At-risk interaction of children and dogs in Kuujjuaq (Nunavik) - Géraldine-G. Gouin, Cécile Aenishaenslin, Francis Lévesque & André Ravel
9:00 AM, Sunday 6 Oct 2019 (30 minutes)
Sherbrooke Pavilion (SH) - SH-3140
Dogs in Inuit villages present a public health risk regarding dog bites and zoonotic diseases such as rabies, with children being the most at risk. The unique nature of dogs and children interactions in this context asks for a better understanding of their relationship before creating a dog bite prevention program. The aim of this work was to better understand interactions between children and dogs and why they were taking place. A mixed-method study, based on some principles of the ecohealth approach, was used. The results showed that children fleeing, intervening during a fight, aggressing dogs and letting tied dogs roam free were the most perceived at-risk interactions.

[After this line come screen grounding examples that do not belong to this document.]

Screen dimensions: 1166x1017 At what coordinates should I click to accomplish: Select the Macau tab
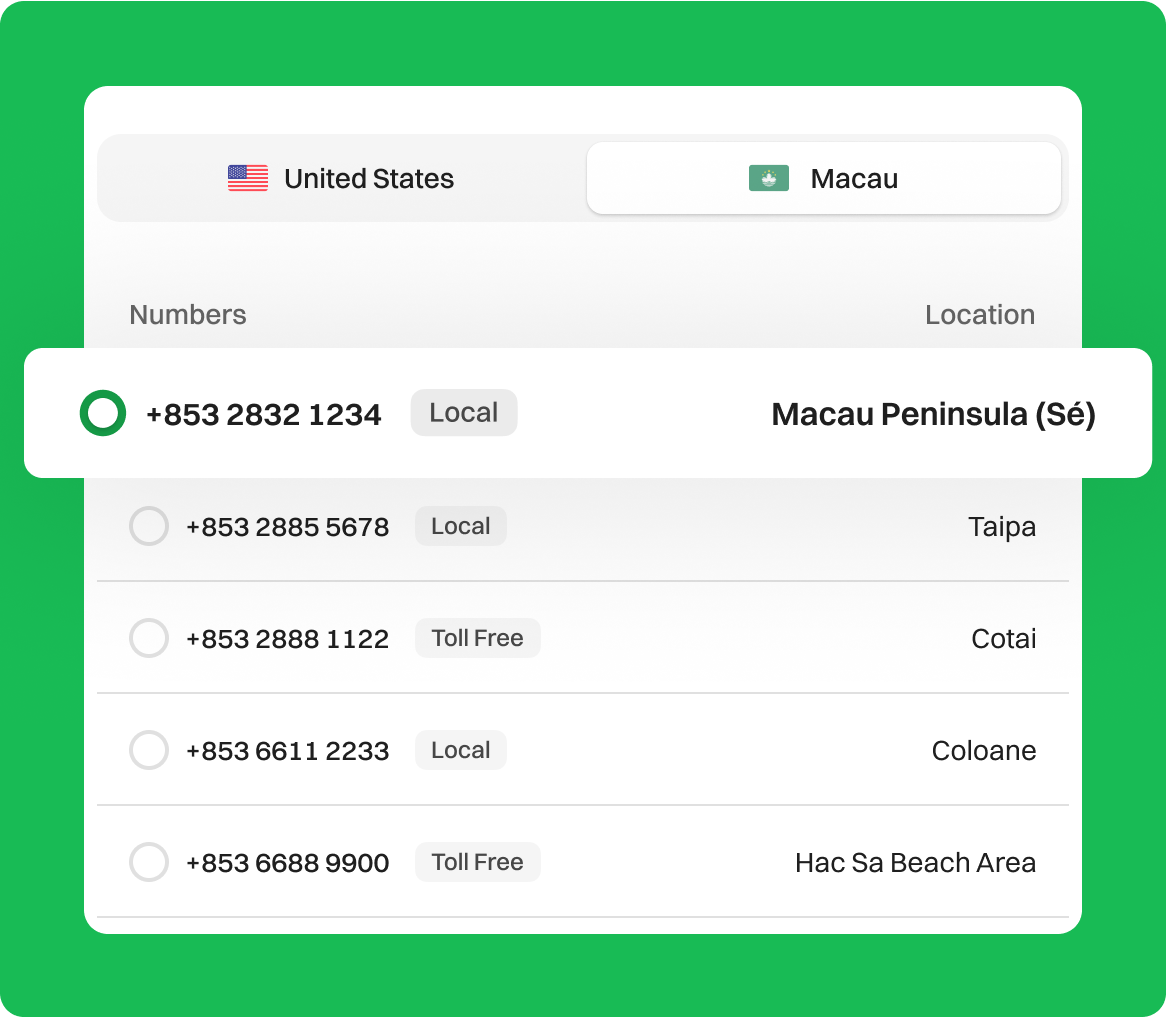click(x=823, y=178)
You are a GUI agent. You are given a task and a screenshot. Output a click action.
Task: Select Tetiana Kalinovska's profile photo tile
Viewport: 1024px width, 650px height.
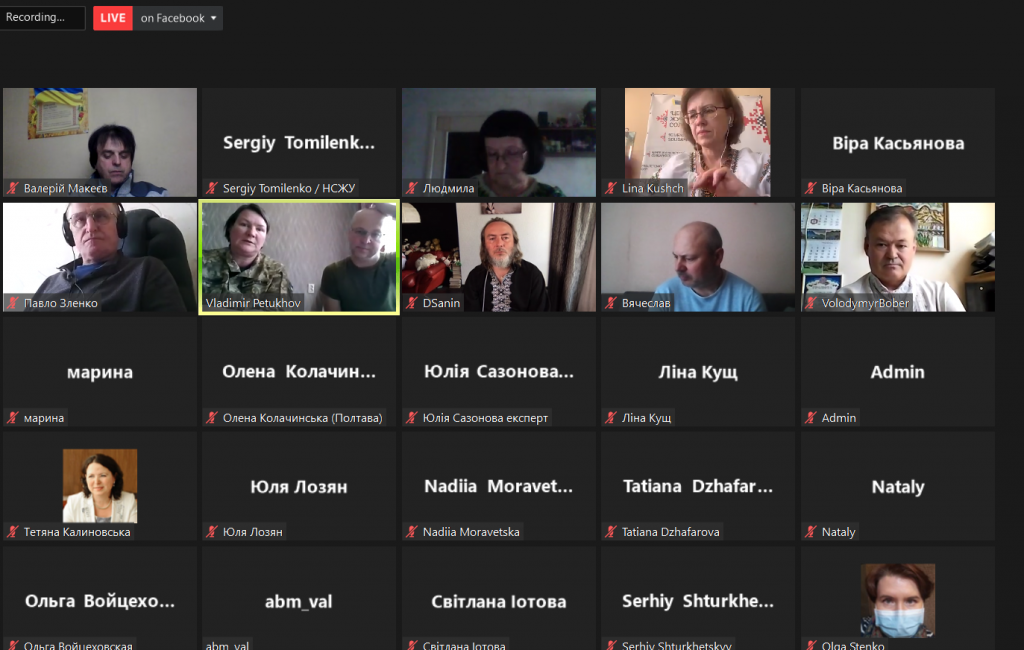(x=100, y=485)
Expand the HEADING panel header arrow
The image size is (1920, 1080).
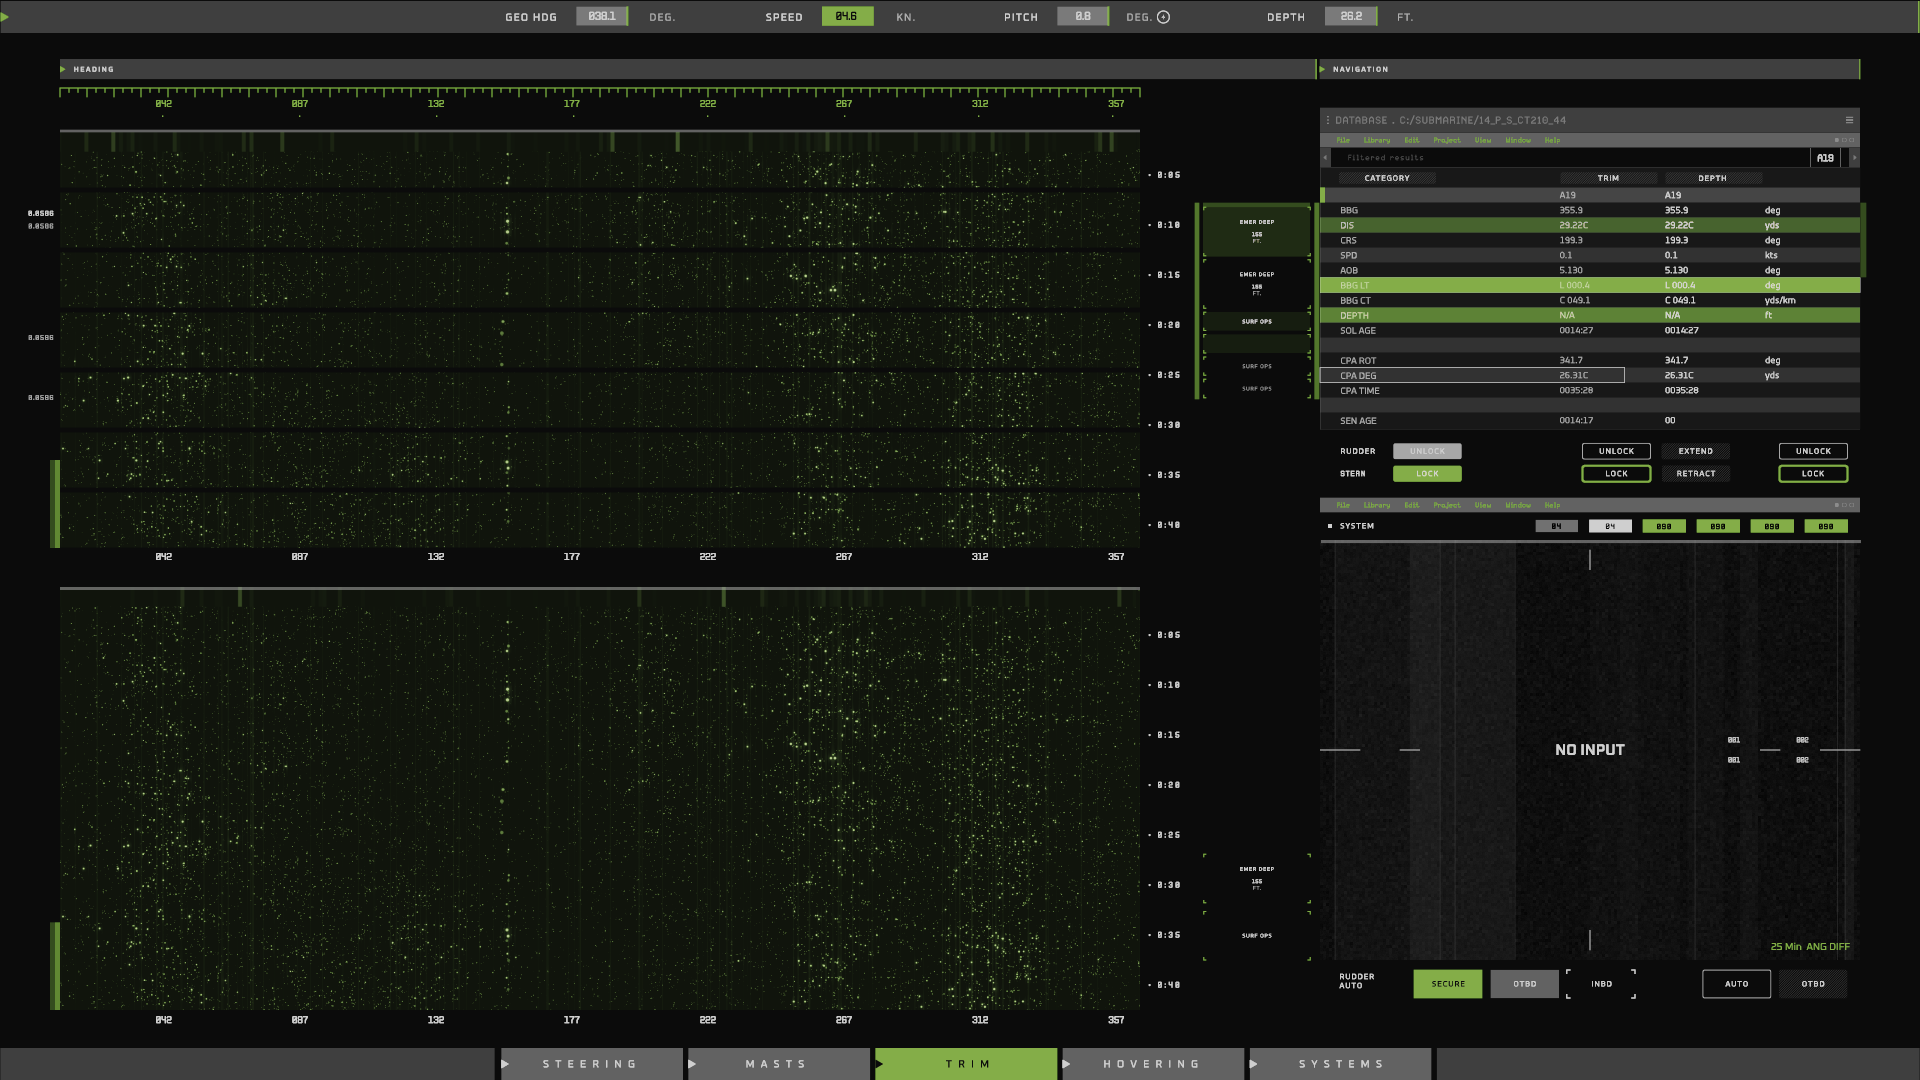pos(63,69)

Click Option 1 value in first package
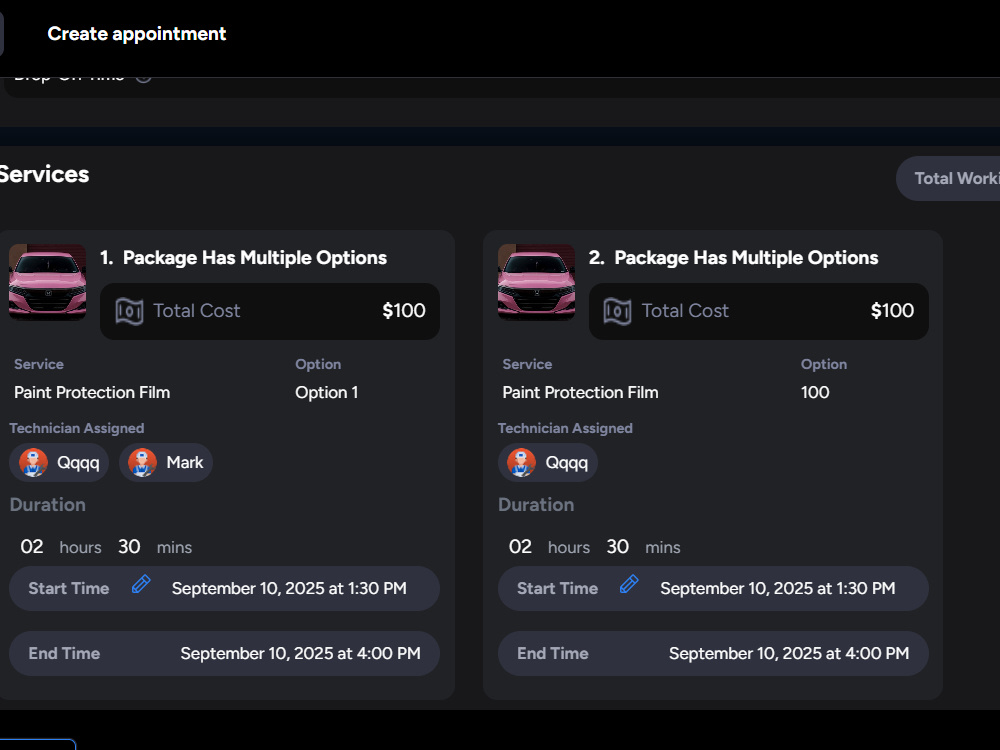[327, 392]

Regarding behaviors’ motivations, perceptions were complex and diverse: lack of care and education of dogs, form of activities for children, dogs’ trauma from past attacks, poor perception of dogs value, dog’s dynamic (formations of packs, territoriality, breed…), children’s fear of dogs and lack of knowledge about dogs. Therefore, this study offers unique guidelines and novel data to create a socio-culturally-tailored education program to improve the relationship between children and dogs and thus, reduce dog-bites’ incidence in Northern villages.